-- START OF TEXT PROVIDED --

Benjamin L. Cardin & John McCain Letter to President Obama Regarding Arms Sales to Taiwan – November 19, 2015

 

Text of the letter:

November 19, 2015

President Barack Obama
The White House
1600 Pennsylvania Avenue NW
Washington, DC 20515

Dear President Obama,

America’s long-standing commitment to Taiwan is a multifaceted and bipartisan effort that includes many components, all of which must be exercised as we seek to support and safeguard the ability of the people on Taiwan to determine their own future. One critical component is U.S. security assistance and arms sales to Taiwan to help modernize and build the capacity of its armed forces. We believe this support must be more robust.

-- END OF TEXT PROVIDED --

** GIVEN TASK **
Carry on the letter on arms sales to Taiwan from its last sentence, keeping its tone and form.

-- START OF AVAILABLE DATA --

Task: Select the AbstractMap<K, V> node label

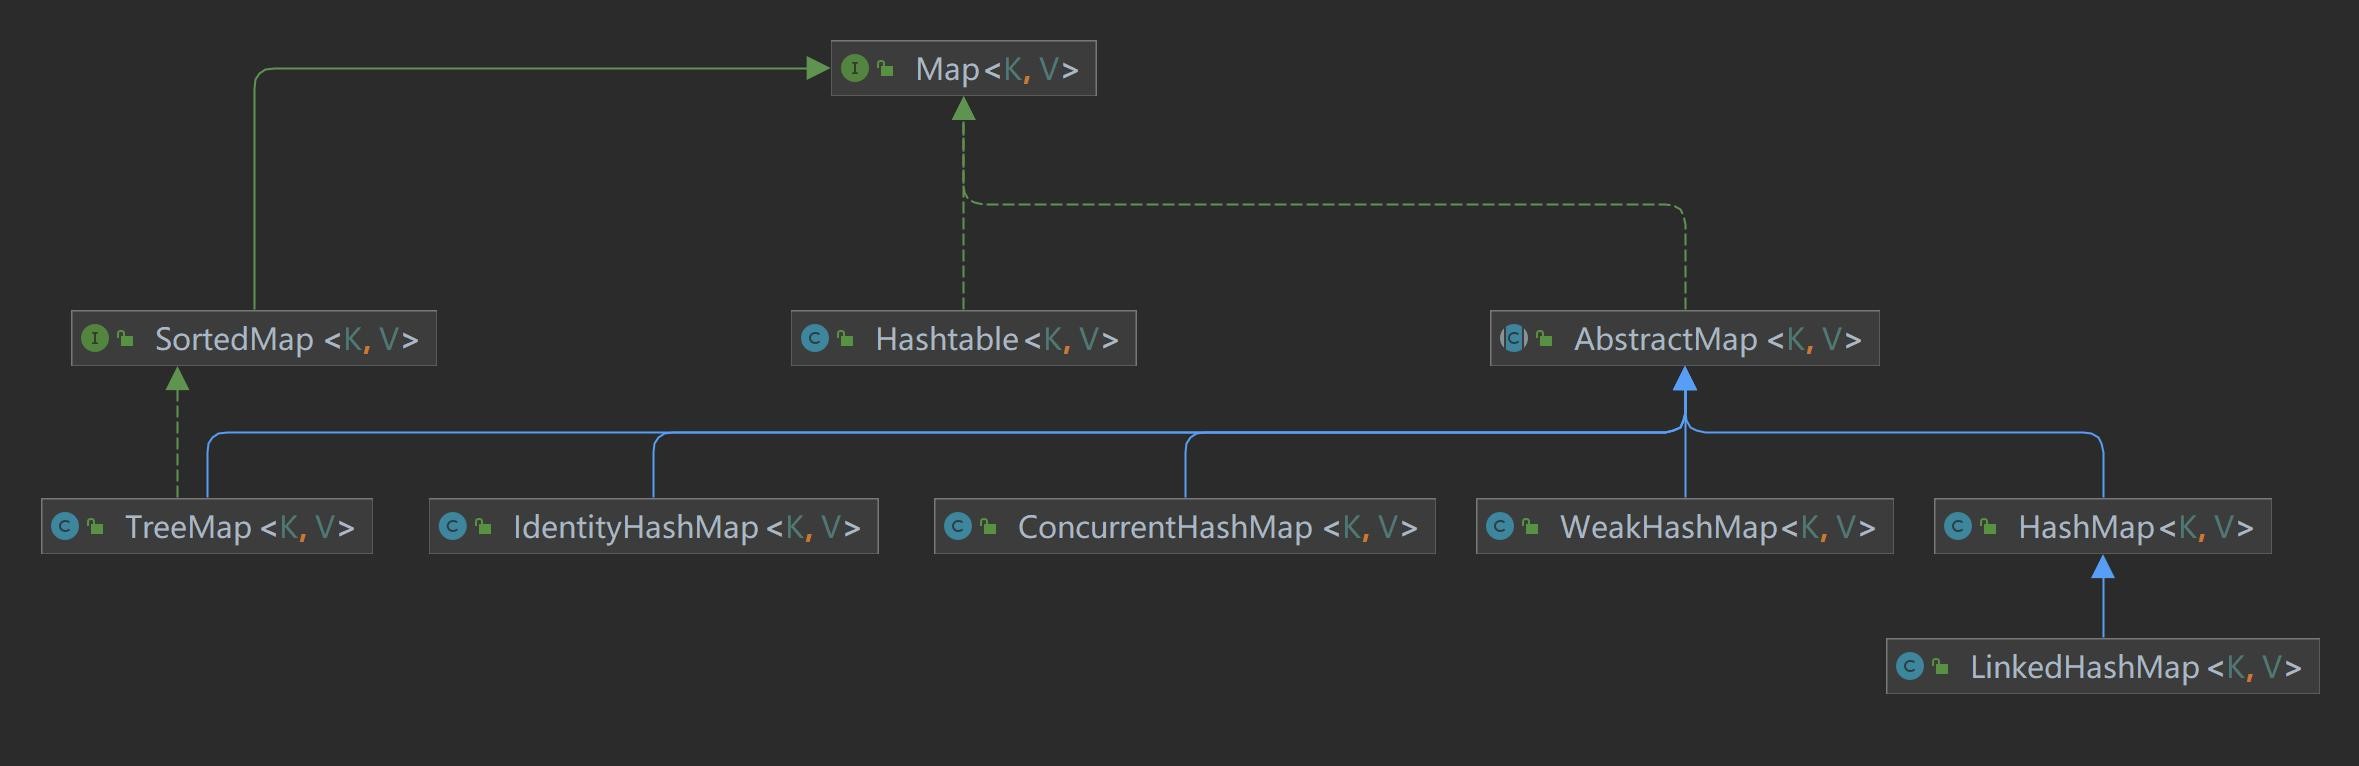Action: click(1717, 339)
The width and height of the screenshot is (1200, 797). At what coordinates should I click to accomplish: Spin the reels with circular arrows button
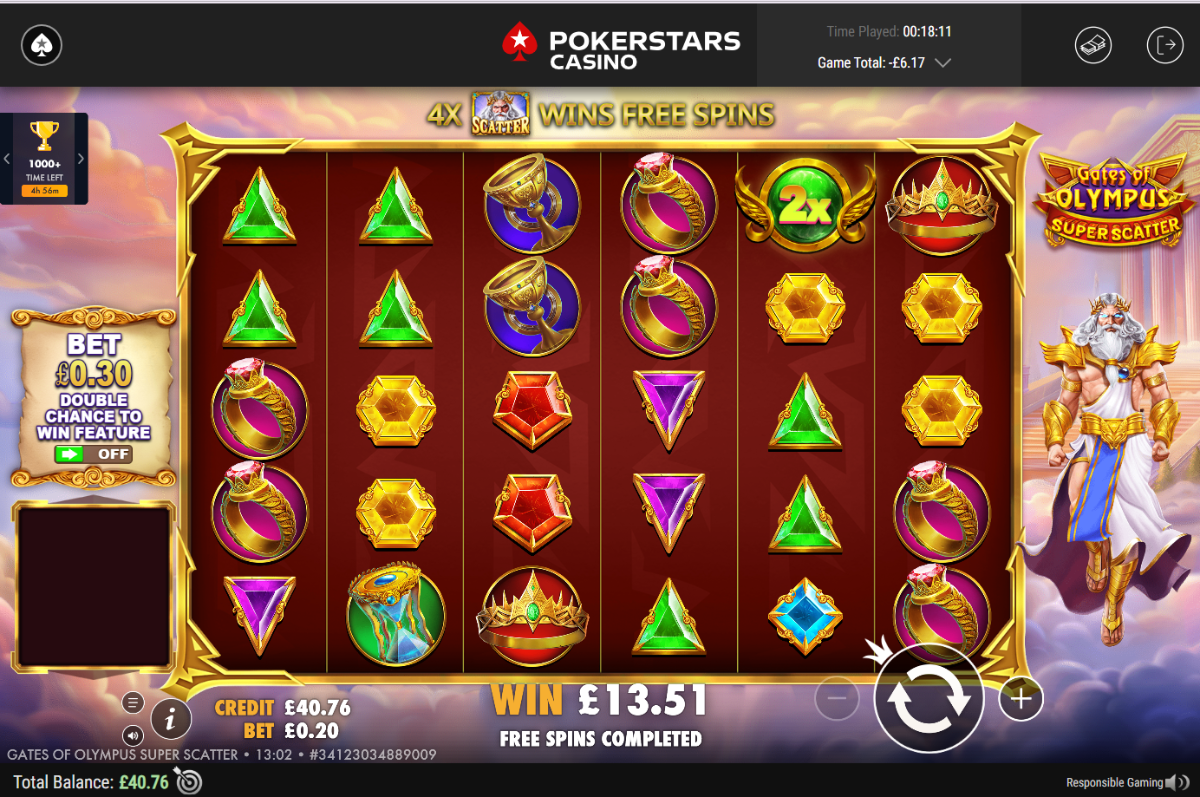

-- END OF AVAILABLE DATA --

** ANSWER FOR THE TASK **
While recent relations between Taiwan and China have been more encouraging, we remain concerned that China’s ongoing military modernization, and the threat it poses to peace and security in the Taiwan Strait, is not being adequately addressed. We recognize that a great deal of bilateral security cooperation is taking place between the United States and Taiwan, including more than $12 billion worth of U.S. arms sales to Taiwan since the start of your administration. These actions have been welcome. However, we are troubled that it has now been over four years – the longest period since the passage of the Taiwan Relations Act in 1979 – since the administration has notified Congress of a new arms sale package.

The United States must continue to further our interests in cross-Strait stability – a vital component of which is arms sales to Taiwan, pursuant to the Taiwan Relations Act – even when doing so brings short-term tensions in our relationship with China. The United States should develop and implement an ongoing plan for Taiwan’s military modernization, including how the administration plans to address Taiwan’s legitimate requirement for additional new manned fighters and submarines and other self-defense articles and services. Given some of the obstacles with the current approach, we believe that a regular and routine process for the provision of security assistance to Taiwan is essential.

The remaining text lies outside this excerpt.